Authors for this article are Diana Garland, Ellen Netting, Mary Katherine, and Gaynor Yancey.
 
 
References
 
Billis, D. (1991). The roots of voluntary agencies: A question of choice. Nonprofit and Voluntary Sector Quarterly, 20 (1), 57-69.
 
Chambre, S. M. (2001). The changing nature of “faith” in faith-based organizations: Secularization and ecumenicism in four AIDS Organizations in New York City. Social Service Review, 75, 435-455.
 
Jeavons, T. (1992). When the management is the message: Relating values to management practice in nonprofit organizations. Nonprofit Management & Leadership, 2(4), 403-417.
 
Milofsky, C. (1997). Tradition. Nonprofit and Voluntary Sector Quarterly, 26(3), 261-268.
 
Queen, E.L. II. (Ed.). (2000). Serving those in need: A handbook for managing faith-based human service organizations. San Francisco, CA: Jossey-Bass.
 
 
 

 
[1] Jeavons (1992) has been particularly articulate in examining the values-expressive character of nonprofit agencies. He reminds us of the historical roots of nonprofit activity as social welfare services were considered “the business of the church because they could be undertaken as an expression of religious calling and religious tenets” (p. 404). He argues that “it is precisely the values-expressive nature of religious, philanthropic work and the agencies engaged in it, that created social space in which an independent sector could form . . .” (p. 404). He goes on to point out that managerial literature has often ignored this values-expressive nature, focusing instead on instrumental tasks and activities. Other writers have focused on the importance of the roots (Billis, 1991) and traditions (Queen, 2000) of nonprofit organizations.
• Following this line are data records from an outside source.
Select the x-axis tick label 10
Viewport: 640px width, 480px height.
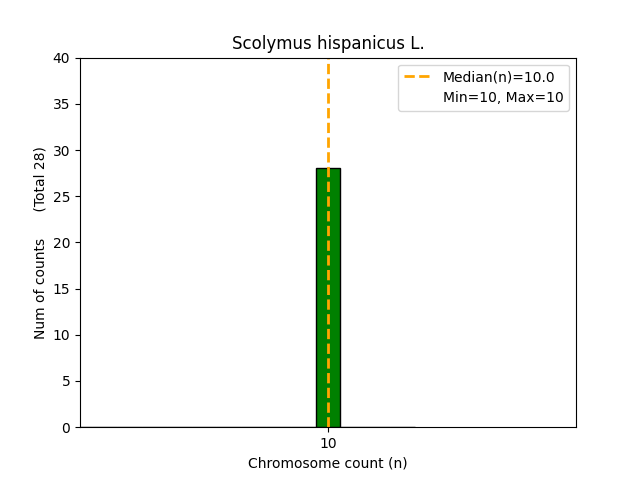click(328, 443)
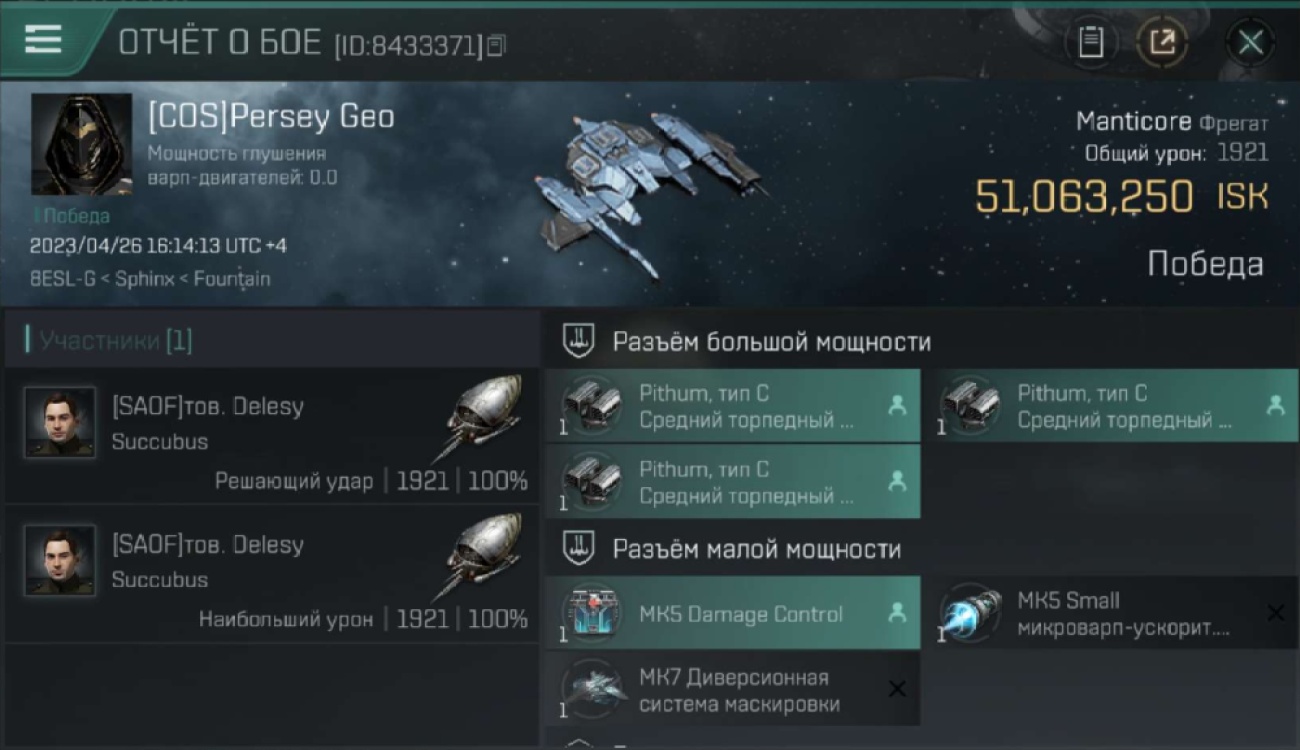Open Delesy portrait in Решающий удар row
The image size is (1300, 750).
[x=60, y=422]
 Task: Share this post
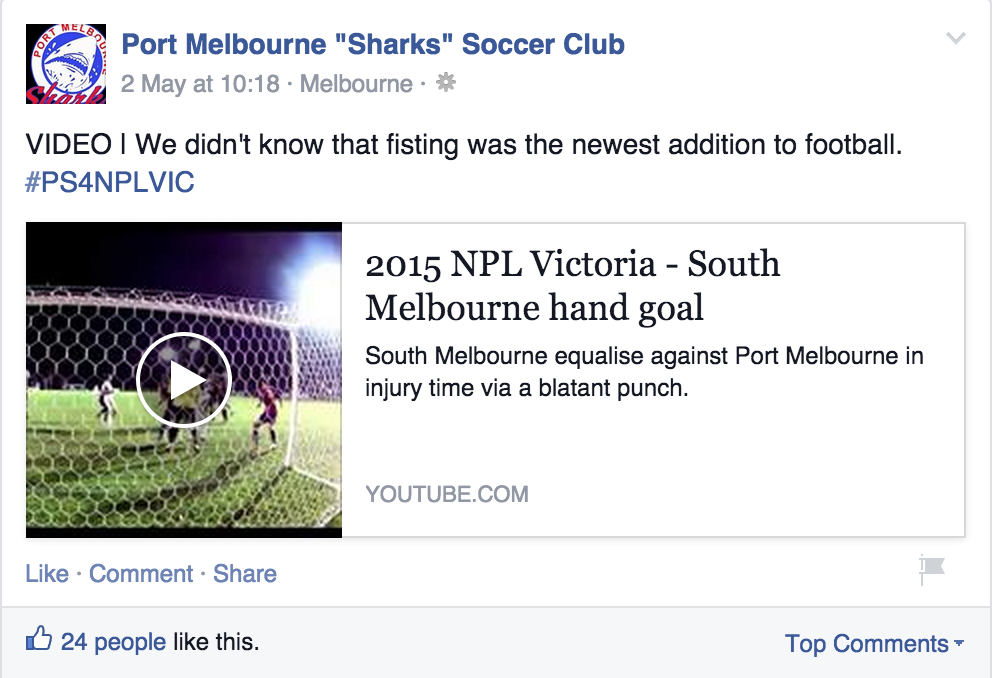[245, 574]
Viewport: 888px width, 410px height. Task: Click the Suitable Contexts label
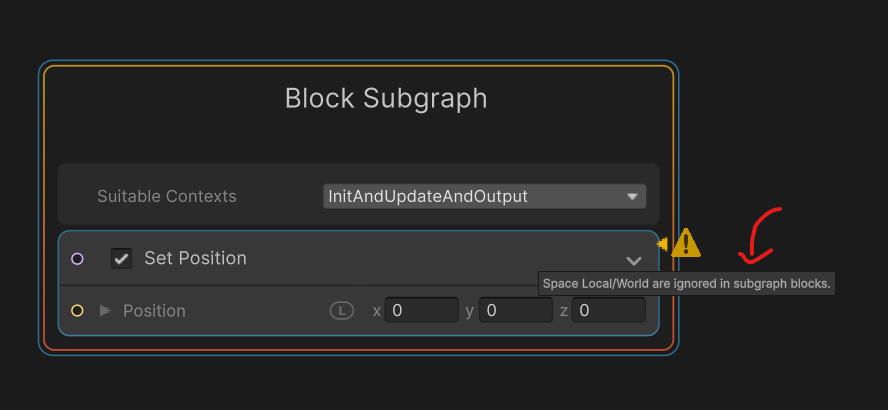(x=167, y=196)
For example, Milosky (1997) sees tradition as “especially noteworthy as symbols or icons that call forth images both of what the work is and how in its most virtuous form it is carried out” (p. 261). Queen (2000) contends “that religious traditions combine a commitment to community with a commitment to the inherent worth of individuals [thus providing] a focal point for the increasing attention paid to the role of religiously based human and social services” (p. 12).